Gerard O'Neill, the late Princeton physicist best known for his space
colony studies, once said that if you met a race that insisted that
logical developments must be built step by step from a firm
foundation, you could be pretty sure they were planet dwellers. Races
that live in space realize that it's perfectly OK to build structures
that have no foundation at all. They can be circular and unsupported,
yet if you spin them they'll have gravity just like the ponderous
planetary piles!

I think your insistence on the absolute underpinning of an objective
consciousness is just planet-bound thinking. Bruno's, Juergen's,
Russell's or Max Tegmark's analyses can just as well be built on
arbitrary selections of what's conscious (Turing test passers?
biological brains? red-haired people? teddy bears?). The teddy bear
universes may have different probabilities than the biological brain
universes or the Turing test universes, but so what? Each is as
likely to be self-consistent as another.

i.e. You don't have to give up the goals of this list just because you
don't believe there is an objective fact of the matter to
consciousness.

> My question for you is, does your Platonic view of things rule out
> the idea of a single global theory of consciousness?
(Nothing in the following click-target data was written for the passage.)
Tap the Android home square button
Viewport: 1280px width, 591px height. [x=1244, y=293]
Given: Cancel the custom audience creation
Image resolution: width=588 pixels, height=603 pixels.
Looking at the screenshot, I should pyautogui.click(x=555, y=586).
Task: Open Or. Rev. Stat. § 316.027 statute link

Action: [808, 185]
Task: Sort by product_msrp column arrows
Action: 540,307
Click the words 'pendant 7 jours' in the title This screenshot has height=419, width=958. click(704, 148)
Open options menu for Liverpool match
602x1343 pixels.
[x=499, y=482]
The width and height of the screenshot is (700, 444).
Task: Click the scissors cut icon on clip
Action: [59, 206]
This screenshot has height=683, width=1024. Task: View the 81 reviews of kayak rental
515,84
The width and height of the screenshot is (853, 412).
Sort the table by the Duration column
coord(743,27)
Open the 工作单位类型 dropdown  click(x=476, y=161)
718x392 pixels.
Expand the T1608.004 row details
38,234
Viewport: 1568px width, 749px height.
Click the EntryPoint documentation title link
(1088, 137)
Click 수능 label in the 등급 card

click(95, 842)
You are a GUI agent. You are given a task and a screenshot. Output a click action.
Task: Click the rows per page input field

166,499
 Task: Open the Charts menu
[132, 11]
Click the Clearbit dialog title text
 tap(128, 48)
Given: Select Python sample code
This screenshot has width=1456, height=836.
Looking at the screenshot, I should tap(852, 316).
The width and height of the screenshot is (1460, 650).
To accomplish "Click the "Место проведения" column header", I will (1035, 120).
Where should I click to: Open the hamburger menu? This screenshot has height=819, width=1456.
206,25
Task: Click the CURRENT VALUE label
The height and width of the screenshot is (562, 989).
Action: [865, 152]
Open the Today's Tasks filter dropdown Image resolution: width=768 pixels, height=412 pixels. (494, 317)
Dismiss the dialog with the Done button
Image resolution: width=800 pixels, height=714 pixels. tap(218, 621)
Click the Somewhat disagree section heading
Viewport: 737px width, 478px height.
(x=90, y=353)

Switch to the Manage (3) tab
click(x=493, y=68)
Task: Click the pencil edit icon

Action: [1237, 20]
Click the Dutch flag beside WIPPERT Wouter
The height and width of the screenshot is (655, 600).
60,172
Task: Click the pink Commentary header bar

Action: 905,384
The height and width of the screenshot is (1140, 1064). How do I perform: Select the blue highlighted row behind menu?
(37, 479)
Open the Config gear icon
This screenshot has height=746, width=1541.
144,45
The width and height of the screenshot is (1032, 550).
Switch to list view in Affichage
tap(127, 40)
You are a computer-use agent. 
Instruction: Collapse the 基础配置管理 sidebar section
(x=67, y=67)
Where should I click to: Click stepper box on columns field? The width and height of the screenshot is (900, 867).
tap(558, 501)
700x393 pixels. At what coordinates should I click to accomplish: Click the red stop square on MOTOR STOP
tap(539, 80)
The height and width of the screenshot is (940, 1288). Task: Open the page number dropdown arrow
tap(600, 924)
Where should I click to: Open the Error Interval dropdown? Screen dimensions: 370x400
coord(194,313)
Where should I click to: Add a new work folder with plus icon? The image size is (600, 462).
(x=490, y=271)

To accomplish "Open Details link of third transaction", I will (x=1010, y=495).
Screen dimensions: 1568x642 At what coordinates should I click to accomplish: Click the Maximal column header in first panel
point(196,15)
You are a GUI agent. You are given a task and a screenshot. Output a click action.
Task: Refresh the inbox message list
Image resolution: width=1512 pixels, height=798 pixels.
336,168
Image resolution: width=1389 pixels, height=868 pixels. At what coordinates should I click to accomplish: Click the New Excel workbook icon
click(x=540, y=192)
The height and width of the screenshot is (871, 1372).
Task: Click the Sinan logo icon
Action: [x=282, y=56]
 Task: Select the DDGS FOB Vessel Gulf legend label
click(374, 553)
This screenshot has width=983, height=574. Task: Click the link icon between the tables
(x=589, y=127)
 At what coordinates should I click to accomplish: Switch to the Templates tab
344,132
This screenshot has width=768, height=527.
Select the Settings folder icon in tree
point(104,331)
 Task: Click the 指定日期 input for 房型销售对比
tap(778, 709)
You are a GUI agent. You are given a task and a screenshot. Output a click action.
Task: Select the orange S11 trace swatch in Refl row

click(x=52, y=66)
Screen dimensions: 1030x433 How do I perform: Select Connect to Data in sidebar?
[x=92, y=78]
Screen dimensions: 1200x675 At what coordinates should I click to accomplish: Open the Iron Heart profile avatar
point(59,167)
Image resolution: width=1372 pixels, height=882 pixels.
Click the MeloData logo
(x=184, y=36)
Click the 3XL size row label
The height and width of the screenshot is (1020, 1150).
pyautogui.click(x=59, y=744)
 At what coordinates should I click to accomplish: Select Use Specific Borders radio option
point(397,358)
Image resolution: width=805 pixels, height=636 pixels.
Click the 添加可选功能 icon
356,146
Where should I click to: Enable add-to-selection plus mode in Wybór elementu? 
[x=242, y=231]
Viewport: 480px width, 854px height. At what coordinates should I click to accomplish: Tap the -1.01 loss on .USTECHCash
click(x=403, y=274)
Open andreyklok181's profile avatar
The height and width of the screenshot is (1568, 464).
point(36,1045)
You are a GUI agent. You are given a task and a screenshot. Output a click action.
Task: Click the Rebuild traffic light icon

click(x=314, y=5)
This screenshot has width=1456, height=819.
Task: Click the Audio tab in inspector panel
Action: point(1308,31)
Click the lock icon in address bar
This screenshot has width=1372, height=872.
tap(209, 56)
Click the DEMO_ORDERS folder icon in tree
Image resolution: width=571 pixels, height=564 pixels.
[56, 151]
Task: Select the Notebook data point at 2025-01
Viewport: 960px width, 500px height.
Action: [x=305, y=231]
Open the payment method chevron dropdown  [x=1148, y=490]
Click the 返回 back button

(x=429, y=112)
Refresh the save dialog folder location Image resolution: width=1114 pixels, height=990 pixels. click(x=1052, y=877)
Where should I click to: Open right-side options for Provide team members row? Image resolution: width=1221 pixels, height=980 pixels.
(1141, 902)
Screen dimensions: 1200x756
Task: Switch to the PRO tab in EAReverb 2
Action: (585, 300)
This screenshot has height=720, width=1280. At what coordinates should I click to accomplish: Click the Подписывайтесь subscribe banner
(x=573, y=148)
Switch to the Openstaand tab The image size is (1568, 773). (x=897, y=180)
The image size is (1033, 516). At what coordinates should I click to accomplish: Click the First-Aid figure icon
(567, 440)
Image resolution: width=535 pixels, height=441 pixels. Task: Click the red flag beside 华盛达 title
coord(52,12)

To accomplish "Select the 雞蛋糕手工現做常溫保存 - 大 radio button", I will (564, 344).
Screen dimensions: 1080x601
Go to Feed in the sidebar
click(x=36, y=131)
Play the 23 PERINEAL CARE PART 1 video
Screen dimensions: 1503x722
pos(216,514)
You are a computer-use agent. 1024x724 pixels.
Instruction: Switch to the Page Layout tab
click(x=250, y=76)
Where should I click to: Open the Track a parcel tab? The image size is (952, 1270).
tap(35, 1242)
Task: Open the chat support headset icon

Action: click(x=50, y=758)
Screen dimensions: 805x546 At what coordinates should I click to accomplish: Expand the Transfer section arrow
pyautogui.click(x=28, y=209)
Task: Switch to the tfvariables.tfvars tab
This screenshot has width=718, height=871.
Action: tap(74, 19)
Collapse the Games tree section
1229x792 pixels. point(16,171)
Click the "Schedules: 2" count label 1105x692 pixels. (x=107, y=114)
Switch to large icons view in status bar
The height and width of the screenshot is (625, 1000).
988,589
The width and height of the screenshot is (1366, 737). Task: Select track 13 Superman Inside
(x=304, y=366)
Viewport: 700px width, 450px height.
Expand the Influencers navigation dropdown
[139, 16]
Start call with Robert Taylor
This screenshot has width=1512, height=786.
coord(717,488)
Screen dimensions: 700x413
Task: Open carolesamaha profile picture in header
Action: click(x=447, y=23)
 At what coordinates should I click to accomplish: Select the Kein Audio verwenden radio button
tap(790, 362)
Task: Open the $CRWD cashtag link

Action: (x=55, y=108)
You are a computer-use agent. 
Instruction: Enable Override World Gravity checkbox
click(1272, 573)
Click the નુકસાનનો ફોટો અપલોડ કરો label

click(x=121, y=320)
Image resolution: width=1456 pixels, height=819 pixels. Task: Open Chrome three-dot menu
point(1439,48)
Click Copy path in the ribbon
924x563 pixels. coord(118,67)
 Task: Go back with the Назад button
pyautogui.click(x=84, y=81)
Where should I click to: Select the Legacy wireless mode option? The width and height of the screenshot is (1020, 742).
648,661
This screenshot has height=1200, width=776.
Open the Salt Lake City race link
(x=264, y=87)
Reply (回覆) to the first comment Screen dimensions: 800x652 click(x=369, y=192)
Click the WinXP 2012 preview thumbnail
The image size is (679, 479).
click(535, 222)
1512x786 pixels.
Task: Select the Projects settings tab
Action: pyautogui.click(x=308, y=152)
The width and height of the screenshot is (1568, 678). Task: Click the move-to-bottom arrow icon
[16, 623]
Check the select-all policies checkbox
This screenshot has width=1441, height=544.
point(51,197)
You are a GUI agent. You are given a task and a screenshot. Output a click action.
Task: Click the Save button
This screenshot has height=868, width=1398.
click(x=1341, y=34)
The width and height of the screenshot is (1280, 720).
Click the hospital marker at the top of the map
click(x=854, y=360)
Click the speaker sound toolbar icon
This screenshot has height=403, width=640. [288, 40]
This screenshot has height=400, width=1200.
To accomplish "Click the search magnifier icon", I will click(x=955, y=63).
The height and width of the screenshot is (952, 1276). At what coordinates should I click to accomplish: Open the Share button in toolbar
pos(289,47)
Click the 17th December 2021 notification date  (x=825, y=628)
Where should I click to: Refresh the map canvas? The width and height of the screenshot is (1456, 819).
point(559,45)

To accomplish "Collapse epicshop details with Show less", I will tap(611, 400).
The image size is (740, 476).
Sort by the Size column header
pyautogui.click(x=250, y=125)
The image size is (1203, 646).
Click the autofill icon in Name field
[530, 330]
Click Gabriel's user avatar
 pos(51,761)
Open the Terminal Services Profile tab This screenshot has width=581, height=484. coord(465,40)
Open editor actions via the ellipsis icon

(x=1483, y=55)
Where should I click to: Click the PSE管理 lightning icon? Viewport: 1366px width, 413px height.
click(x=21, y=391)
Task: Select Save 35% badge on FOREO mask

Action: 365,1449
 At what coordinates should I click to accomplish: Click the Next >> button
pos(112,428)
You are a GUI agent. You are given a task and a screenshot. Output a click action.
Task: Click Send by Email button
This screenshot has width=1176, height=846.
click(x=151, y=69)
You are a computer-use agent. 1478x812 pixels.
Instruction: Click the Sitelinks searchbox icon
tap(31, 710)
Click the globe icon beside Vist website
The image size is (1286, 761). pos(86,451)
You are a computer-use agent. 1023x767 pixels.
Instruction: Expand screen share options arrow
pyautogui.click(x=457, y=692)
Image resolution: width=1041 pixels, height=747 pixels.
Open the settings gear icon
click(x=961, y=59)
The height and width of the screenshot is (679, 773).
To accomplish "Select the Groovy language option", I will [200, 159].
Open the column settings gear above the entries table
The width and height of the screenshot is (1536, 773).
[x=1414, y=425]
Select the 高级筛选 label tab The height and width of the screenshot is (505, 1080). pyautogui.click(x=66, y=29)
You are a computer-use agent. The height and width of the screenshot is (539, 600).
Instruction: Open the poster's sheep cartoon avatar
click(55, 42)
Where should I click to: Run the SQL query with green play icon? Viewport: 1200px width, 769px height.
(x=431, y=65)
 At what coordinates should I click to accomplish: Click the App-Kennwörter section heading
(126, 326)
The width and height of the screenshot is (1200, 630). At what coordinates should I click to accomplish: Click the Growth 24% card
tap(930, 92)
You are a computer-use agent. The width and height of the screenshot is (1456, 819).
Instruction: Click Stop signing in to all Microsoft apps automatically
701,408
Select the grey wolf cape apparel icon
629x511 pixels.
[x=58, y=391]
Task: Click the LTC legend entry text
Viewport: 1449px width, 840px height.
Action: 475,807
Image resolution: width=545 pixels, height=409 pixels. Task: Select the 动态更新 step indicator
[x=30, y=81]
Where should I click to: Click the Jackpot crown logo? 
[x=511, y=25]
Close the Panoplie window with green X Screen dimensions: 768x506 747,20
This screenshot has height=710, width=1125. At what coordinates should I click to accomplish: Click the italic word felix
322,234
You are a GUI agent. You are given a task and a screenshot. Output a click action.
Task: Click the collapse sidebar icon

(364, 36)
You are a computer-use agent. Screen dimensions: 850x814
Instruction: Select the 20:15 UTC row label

Don't need it, don't want it.

> I believe that there is more to me than my outward actions.

So does a lookup table. Just ask it, it will tell you all about
its complex motives and internal mental life.

> I'm making the assumption that there's *some* set of objective
> psychophysical laws, and that these laws would tell you a lookup
> table doesn't give rise to the same experiences as a detailed
> simulation.

Groundhog! I make no such assumption.